Je suis sceptique et critique envers les psychiatres pour plusieurs raisons : déni de l'expérimentation contraire à l'éthique du passé, priorité exagérée de l'efficacité des médicaments psychiatriques tout en minimisant les effets secondaires, être achetés par les compagnies pharmaceutiques sans même s'en rendre compte, soutien du modèle génétique de la maladie de cerveau d'une manière qui est réellement démentie par les preuves dans la littérature psychiatrique, minimisation de l'importance du traumatisme psychologique dans les troubles mentaux, se laisser contrôler par les soins gérés aux États-Unis.
Si vos livres sont d'une importance capitale pour la science, vos documentaires sont aussi percutants. Pouvez-vous nous parler de leur impact ? « Multiple Personality: Reality and Illusion » a inspiré Hollywood. Ce documentaire est-il particulier dans votre parcours ?

Les vidéos éducatives et les documentaires que j'ai produits font partie de mes efforts pour éclairer les professionnels de la santé mentale et le grand public sur les troubles mentaux et les traumatismes. Je ne connais aucun exemple précis d'avoir « inspiré » Hollywood autrement qu'en étant interviewé pour une série de documentaires, la plupart d'entre eux traitant du contrôle de l'esprit ou des personnalités multiples.

Vous avez développé le Dissociative Disorders Interview Schedule (DDIS), un outil pour diagnostiquer les troubles dissociatifs. Que pouvez-vous nous dire à propos de cette réalisation académique ?

Le DDIS est inclus dans le Manuel de l'Association Psychiatrique Américaine des Mesures Psychiatriques comme une interview structurée valide et fiable. Il a été traduit dans un certain nombre de langues différentes et utilisé dans des dizaines d'études publiées. Le DDIS a contribué à la validation scientifique et à la compréhension des troubles dissociatifs.

Vos recherches sur les troubles de dissociation avancent-elles ?

Oui. J'ai des projets de recherche en cours, des articles dans la presse et des articles à l'étude pour des revues.

Votre livre « Portrait of Norman Wells » m'a fait penser à Jack London et ses aventures dans le Klondike.
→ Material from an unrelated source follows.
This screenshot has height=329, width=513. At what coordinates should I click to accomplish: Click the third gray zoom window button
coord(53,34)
Est-ce votre vie dans l'arctique canadien qui vous a placé sur ce parcours impressionnant consacré à la recherche scientifique et à la quête de savoir ?
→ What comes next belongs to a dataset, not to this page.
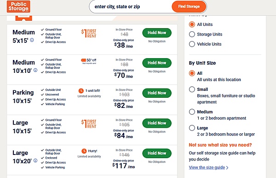
Task: Click $1 first month rent badge on Large 10'x15'
Action: [x=89, y=124]
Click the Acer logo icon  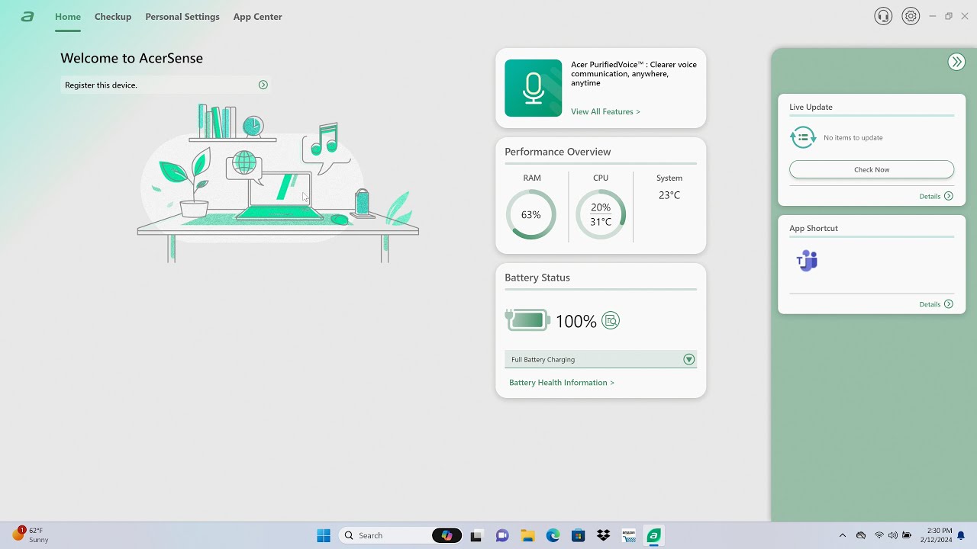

Je pense que mon expérience dans l'Arctique canadien a contribué à ce que j'aie un large éventail d'intérêts et que je sois un être humain plus équilibré. Mes domaines d'intérêt que j'ai publiés comprennent la psychiatrie, les champs d'énergie humaine, le cancer et la littérature créative, y compris la poésie.
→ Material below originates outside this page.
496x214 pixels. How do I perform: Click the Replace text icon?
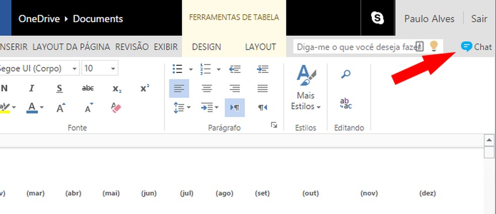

Vous avez été président de la Société internationale pour l'étude des Traumatismes et de la Dissociation. Quel bilan faites-vous de votre passage dans cette organisation ?

J'ai reçu un certain nombre de prix de l'ISSTD (International Society for the Study of Trauma and Dissociation) et je suis généralement considéré comme un chef de file dans le domaine. Je suis présent à la conférence annuelle de l'ISSTD chaque année depuis sa création en 1984.

Vous êtes président du Colin Ross Institute à Dallas. Pouvez-vous nous parler des missions de cet institut ?

La mission est de fournir le traitement, la consultation, l'éducation et la formation sur le trauma psychologique et ses conséquences.